Casey.
Stacey and I step into the fray and two bouncers file in from the sides. One of them is a guy I know from high school days. “Hey man, sorry. We’re getting our crew outta here. This is all a misunderstanding,” I explain.
“Alright, just get goin’. We don’t need no fights tonight. Cops have already been here too many times this week.”
“Thanks, man.”
I grip Casey by the neck, but I have to frog-march him out of The Foxy. As we hit the street, the original dude Casey knocked into sneers as we walk out.
“Yah! Keep walkin’,” Casey shouts. “We’re hockey players. You’re lucky we don’t beat your asses.”
Fuck. Fuck me.We’re not on the Goddamn ice, Alderchuck.
I send Casey flying, just in time to take buddy’s fist to the face. Spit flies from my mouth as my head whips right, but my periphery catches the flash of movement, and I duck, swinging a punch to his ribs.
We’re hockey players. We take and give hits for a living. He also tried to hit my Alderchuck. Yeah, he was a fucking loudmouth who deserved it, but he’s mine and nobody hits him but me—on the ice only, of course.
I lay into this guy. Blood wets my hand. He lays into my face twice as hard.
There are sirens and red and blue lights. I pin buddy down long enough to track down Stacey Alderchuck. “Get him out of here.”
“Hey! Hey, no. Stace!” Casey protests.
“He’ll meet up with us later,” Stacey lies to get him moving. I’ll be doing something very different later, probably involving a holding cell. Don’t know where the rest are, but hopefully long gone.
Two officers pull me off the ground, slamming me against the car. Cold metal slaps around my wrists. I recognize the guy arresting me. Vancouver’s not supposed to be quite this small, but some luck is on my side tonight.

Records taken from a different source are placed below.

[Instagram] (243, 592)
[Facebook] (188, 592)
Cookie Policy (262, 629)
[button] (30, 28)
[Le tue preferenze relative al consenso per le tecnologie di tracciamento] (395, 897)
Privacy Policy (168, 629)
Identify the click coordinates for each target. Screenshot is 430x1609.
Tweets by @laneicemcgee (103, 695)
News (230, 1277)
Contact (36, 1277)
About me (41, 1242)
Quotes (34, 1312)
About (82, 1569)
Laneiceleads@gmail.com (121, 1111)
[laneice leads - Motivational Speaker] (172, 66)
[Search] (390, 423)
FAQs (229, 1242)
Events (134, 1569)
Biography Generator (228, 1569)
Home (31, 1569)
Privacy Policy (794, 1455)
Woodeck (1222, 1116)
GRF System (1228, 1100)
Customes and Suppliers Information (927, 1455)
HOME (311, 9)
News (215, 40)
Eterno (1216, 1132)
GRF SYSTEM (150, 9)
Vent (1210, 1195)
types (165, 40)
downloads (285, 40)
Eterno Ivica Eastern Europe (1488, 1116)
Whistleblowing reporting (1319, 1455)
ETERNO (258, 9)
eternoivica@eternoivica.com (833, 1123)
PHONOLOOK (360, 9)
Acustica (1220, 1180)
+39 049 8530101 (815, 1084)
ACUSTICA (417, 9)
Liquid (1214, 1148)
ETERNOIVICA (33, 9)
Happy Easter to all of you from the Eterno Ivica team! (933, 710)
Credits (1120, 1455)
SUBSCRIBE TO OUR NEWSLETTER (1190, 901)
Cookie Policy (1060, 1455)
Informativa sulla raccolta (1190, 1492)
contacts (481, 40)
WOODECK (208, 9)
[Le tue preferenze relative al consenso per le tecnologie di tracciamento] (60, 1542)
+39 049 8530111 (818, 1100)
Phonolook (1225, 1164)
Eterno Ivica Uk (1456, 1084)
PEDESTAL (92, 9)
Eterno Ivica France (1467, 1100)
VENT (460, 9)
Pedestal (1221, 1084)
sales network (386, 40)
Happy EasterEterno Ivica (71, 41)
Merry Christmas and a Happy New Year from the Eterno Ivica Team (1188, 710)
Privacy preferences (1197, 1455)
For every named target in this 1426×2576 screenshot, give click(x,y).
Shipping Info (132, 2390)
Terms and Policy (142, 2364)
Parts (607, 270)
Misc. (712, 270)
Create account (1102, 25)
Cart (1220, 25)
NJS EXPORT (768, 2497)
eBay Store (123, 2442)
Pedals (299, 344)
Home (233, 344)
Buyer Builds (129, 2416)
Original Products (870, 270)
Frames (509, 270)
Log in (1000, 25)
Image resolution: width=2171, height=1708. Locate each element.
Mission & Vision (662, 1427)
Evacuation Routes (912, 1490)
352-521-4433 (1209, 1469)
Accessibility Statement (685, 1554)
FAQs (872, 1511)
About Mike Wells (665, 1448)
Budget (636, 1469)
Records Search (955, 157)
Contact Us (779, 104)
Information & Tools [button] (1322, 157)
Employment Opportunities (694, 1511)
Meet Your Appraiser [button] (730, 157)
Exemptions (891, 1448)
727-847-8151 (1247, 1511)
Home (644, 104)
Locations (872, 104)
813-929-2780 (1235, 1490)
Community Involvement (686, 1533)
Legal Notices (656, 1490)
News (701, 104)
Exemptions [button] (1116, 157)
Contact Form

“Whoa, there. Buy me dinner first, eh? I’ll come peacefully, Rem.”
“Mitch?” Remy says.
“Yeah.”
“Sorry, I have to take you in, but I’ll stop roughing you up. What happened?”
“Wrong place, wrong time.” My gaze travels to the edge of the street, beyond Vancouver’s raging nightlife. Silhouettes bounce and bob against the thin veil of light that makes it that far. I imagine the curls falling over his face, long lashes blinking, his lips against the back of my neck.
It’s more like wrong place, wrong lifetime. I can’t give him what he wants, but fuck him if he thinks we’re done.
Chapter 9
Boston
Sutter
No one pressed charges. Lucky me. Pretty sure Francisco had a hand in that. He might practice family law, not criminal law, but with a son like me, he needed to learn to speak police officer. It took a couple of days, though, costing me a final pre-training camp romp with Alderchuck. I contemplated canceling my flight, but ultimately decided that getting to Boston was best for my hockey career. Otherwise, who knows what kind of trouble I would have gotten into because of Casey?
Unfortunately, the team manager doesn’t give a fuck about my good intentions. She’s tall, blonde, and tucked into a gray pencil skirt. It’s like a former cheerleader’s trying out for CEO of the year. I don’t get it, but I also know better than to piss off an already pissed-off woman who means to eat you for lunch. I mean that as a compliment, and I keep my mouth shut.
“Explain this to me,” Gina says, tossing down an iPad. I’m in her office in Boston. Haven’t even hit the ice for training camp yet, and I’m already in trouble. Not great. She’s got a thick non-rhotic accent, dragging out the vowels, and dropping the r’s. If I could be intimidated, she’d definitely be intimidating.
Some fucking internet sleuth dug up the very minor Vancouver newspaper that did a nice write up on me. Felt personal. No one does write-ups on bar fights—they happen every night—but a bar fight involving one of the NHL’s newest? Someone was trying to make editor-in-chief.
I’d better go with the truth. Maybe she’ll have a soft spot for romance. “There’s this guy, y’see and?—”
“I’m gonna stop you right there.” She waves her finger in front of me. “Your personal life does not damage this team, do you understand?”
I could bench press this woman, but, like with Isla and Mom, I’m not gonna push her to her limit. “Yes, ma’am.”